Bush s’est signalé d’un plongeon parfait sur une frappe enroulée de Robinho. Il a aussi stoppé Robinho de l’épaule et le dangereux Federico Higuain, dans les deux cas lors de menaces dans la surface.

« Ces arrêts valent des buts, a jugé Novillo. C’est lui qui nous maintient dans le match après des erreurs personnelles qui nous ont amenés à concéder ces actions-là. Evan a fait ce qu’on connaît de lui. »

Des points au cahier aussi pour deux jeunes Québécois sortis de l’académie de l’Impact, Mathieu Choinière et Clément Bayiha. Par leurs montées en fin de match, ils ont su insuffler une énergie nouvelle à une équipe qui commençait à s’essouffler à garder son avance.

« Je suis super content et fier », a dit Piette, qui était il n’y a pas si longtemps l’un des rares Québécois de l’Impact. « Mathieu et Clément ont eu un impact dans le match. Ce sont des gars à l’aise avec la balle, très technique. C’est comme s’ils avaient joué tout le match. On avait besoin de jambes fraîches, et ils ont bien fait. »
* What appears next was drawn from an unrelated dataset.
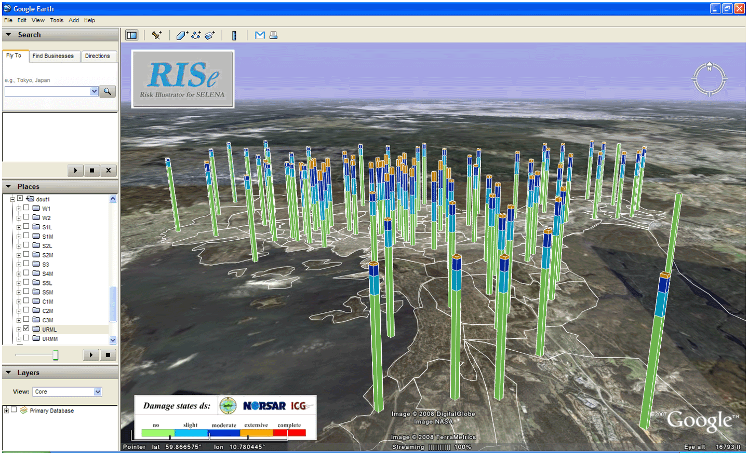Click the search magnifier button
The height and width of the screenshot is (453, 748).
tap(108, 91)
Kevin Gilmore disait avant le match qu’il espérait que les partisans réunis au stade Saputo hier après-midi retiendraient « l’atmosphère unique » de l’endroit. La saison locale n’est vieille que d’un match, mais c’est plutôt réussi jusqu’à présent.

La question des bancs

L’Impact de Montréal a pris un peu tout le monde par surprise vendredi en annonçant, dans sa vague de nouveautés, un changement de configuration du stade Saputo. Concrètement, le stade passe de 20 811 sièges à 19 619. Une chute de 5,7 % du nombre de sièges, ce qui n’est généralement pas le meilleur message. Ces sièges ont été retirés pour créer des démarcations entre les sections avec des rampes. On a aussi créé deux grandes entrées côté sud. Enfin, certains des sièges les plus bas sont maintenant condamnés, la vue y étant mauvaise. Le nouveau président de l’Impact, Kevin Gilmore, a bien voulu revenir sur l’aspect commercial de cette décision. « On a enlevé des rangées pour créer une séparation entre certaines sections. On le voit dans tous les stades. Ça paraît gros, 1000, mais, si on faisait salle comble chaque match, j’aurais demandé “Pourquoi on a fait ça ?”. On ne le faisait pas. Ça augmente la chance d’avoir une salle comble. Une fois qu’on fait salle comble, ça crée un engouement pour les matchs, ça crée une demande plus intense. » Gilmore a par ailleurs confirmé que l’Impact avait vendu 1000 abonnements de saison de plus que l’an dernier, ce qui rapprochait l’équipe des 10 000.